In the first part of the study, we investigated the relevance of the PQ/MB model by studying the effects of combined PQ/MB on: (1) locomotor activity and motor coordination using the open field and the rotarod test respectively, (2) anxiety and “depressive-like” behaviors using the elevated plus maze and the forced swim test respectively, (4) subthalamic nucleus neuronal activity using extracellular single unit recordings and (5) tissue level of dopamine, noradrenaline and serotonin in the striatum and frontal cortex.
Our data provide evidence that male Sprague Dawley rats are not equally sensitive to PQ/MB and and that the observed motor deficits in vulnerable animals are not only a result of dopamine neuron degeneration, but may also be a consequence of peripheral disabilities. Nevertheless, the parkinsonian-like non-motor impairments may be a direct consequence of the bilateral dopamine depletion.

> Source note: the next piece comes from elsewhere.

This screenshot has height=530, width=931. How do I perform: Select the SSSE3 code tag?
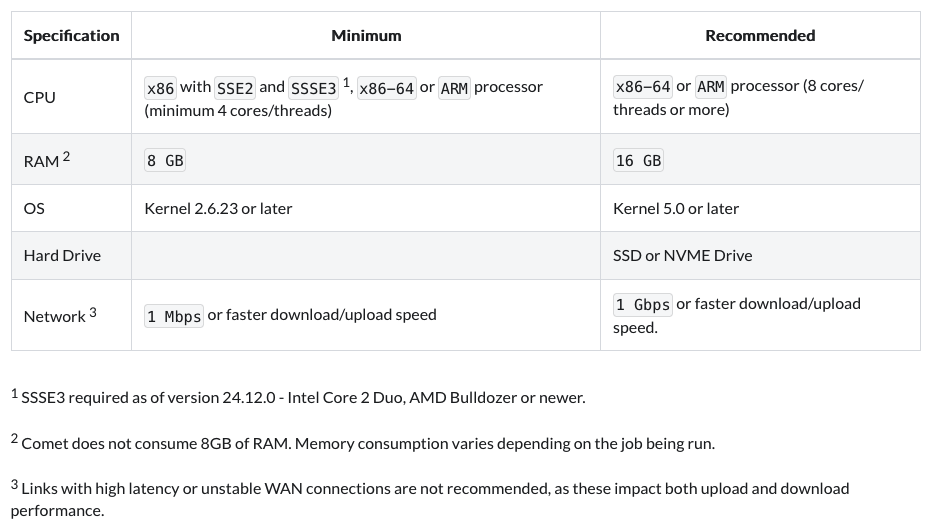313,88
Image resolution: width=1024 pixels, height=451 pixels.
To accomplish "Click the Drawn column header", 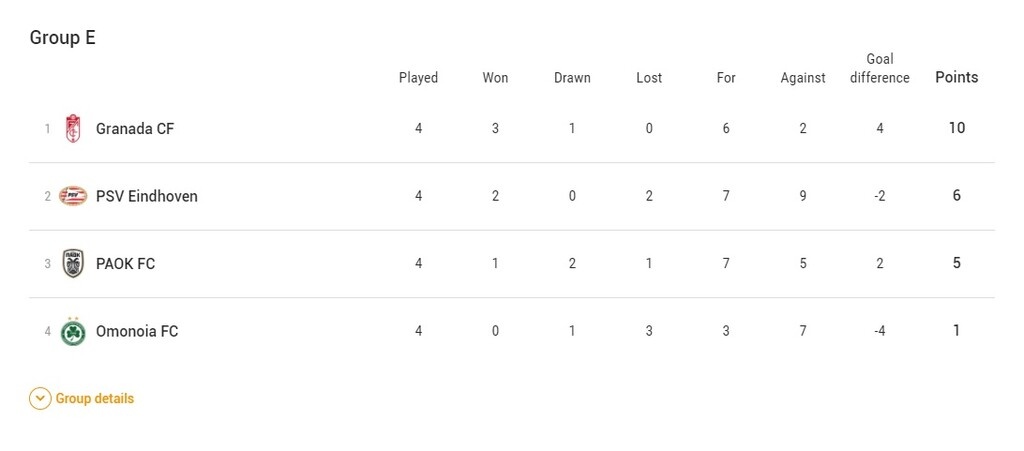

Based on the results of the first part, we used the 6-OHDA rat model to investigate the effects of DA cell degeneration, alone or combined with the noradrenaline (NA) and/or serotonin (5-HT) depletions, on the electrical activity of suprachiasmatic nucleus (SCN) neurons using extracellular electrophysiological recordings. SCN is a key structure involved in the control of circadian rhythms. Our data provide the first evidence that monoamine depletions are at the origin of changes in the firing activity of SCN neurons, suggesting new insight into the involvement of these electrical changes in the pathophysiology of circadian rhythms disruption in PD.
Keywords: Parkinson disease’s, Paraquat/Maneb, suprachiasmatic nucleus, circadian rhythms, electrophysiology.